AbstractThe application of machine learning models to predict material properties is determined by the availability of high-quality data. We present an expert-curated dataset of lithium ion conductors and associated lithium ion conductivities measured by a.c. impedance spectroscopy. This dataset has 820 entries collected from 214 sources; entries contain a chemical composition, an expert-assigned structural label, and ionic conductivity at a specific temperature (from 5 to 873?°C). There are 403 unique chemical compositions with an associated ionic conductivity near room temperature (15–35?°C). The materials contained in this dataset are placed in the context of compounds reported in the Inorganic Crystal Structure Database with unsupervised machine learning and the Element Movers Distance. This dataset is used to train a CrabNet-based classifier to estimate whether a chemical composition has high or low ionic conductivity. This classifier is a practical tool to aid experimentalists in prioritizing candidates for further investigation as lithium ion conductors.
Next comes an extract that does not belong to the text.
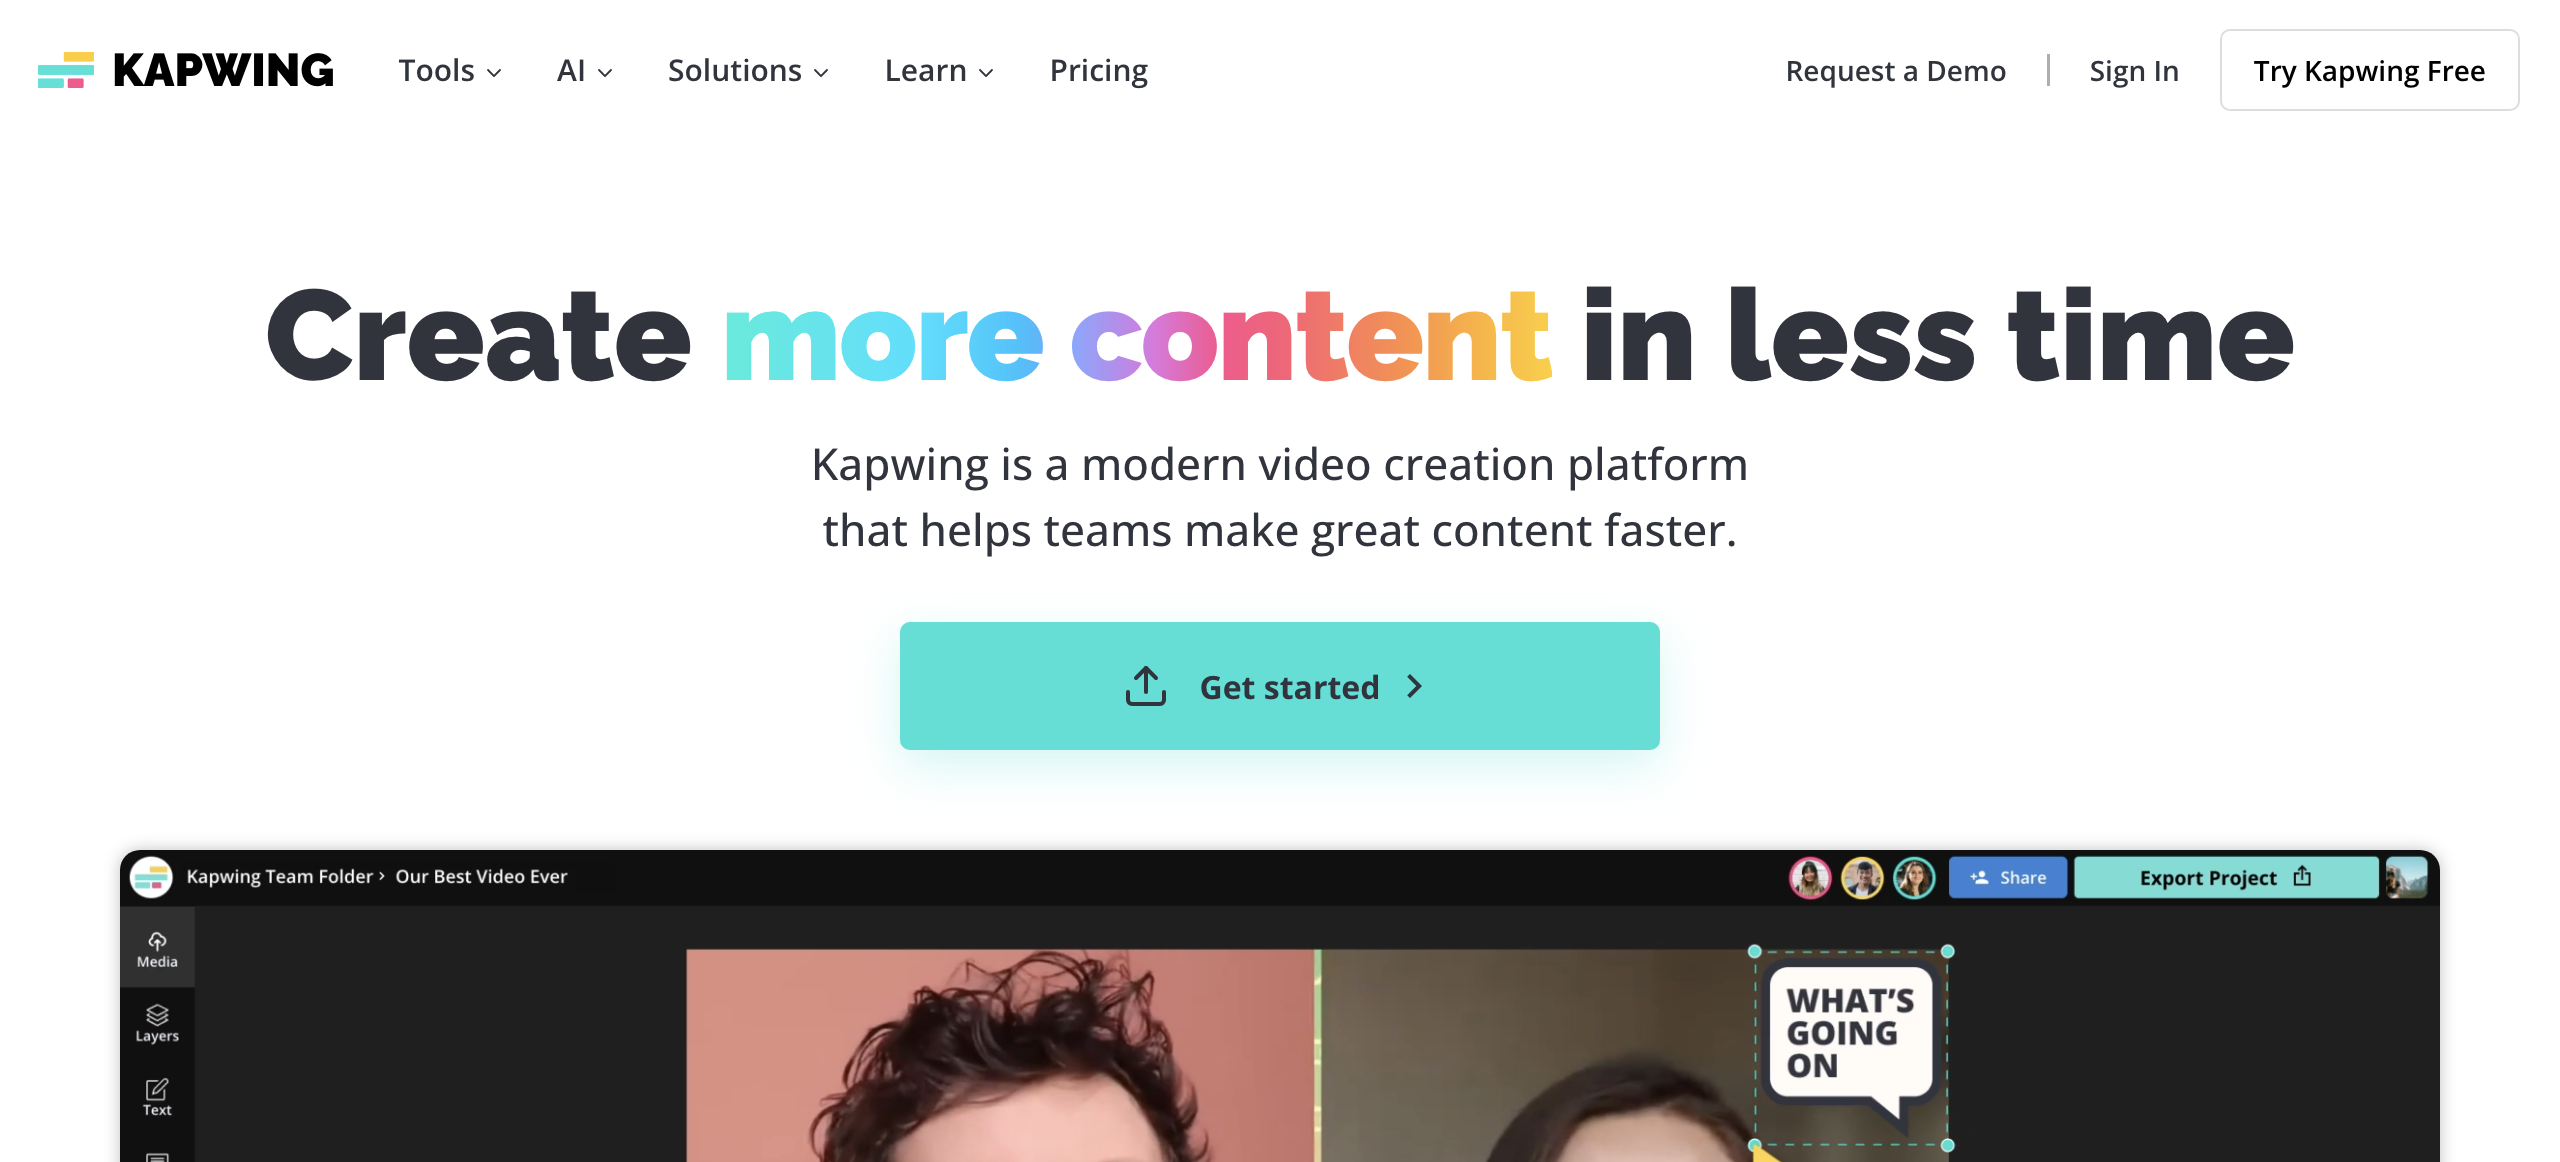This screenshot has width=2560, height=1162.
Task: Open the profile thumbnail next to Export Project
Action: click(x=2406, y=878)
摘要机器学习模型在预测材料性能方面的应用取决于高质量数据的可用性。我们提出了一个专家策划的数据集,包含锂离子导体及与其相关的由交流阻抗谱测量获得的锂离子电导率。该数据集有来自214个来源的820个条目;条目包含化学成分、专家指定的结构标签,以及特定温度(从5到873°C)下的离子电导率。在室温(15-35°C)附近,有403种独特的化学成分具有相关的离子电导率。数据集中包含的材料在无机晶体结构数据库报告的化合物中,具有无监督机器学习和元素移动距离。该数据集用于训练基于CrabNet的分类器,以估计化学成分是否具有高或低的离子电导率。这种分类器是一个实用的工具,可以帮助实验人员确定优先考虑的候选锂离子导体以进行未来研究。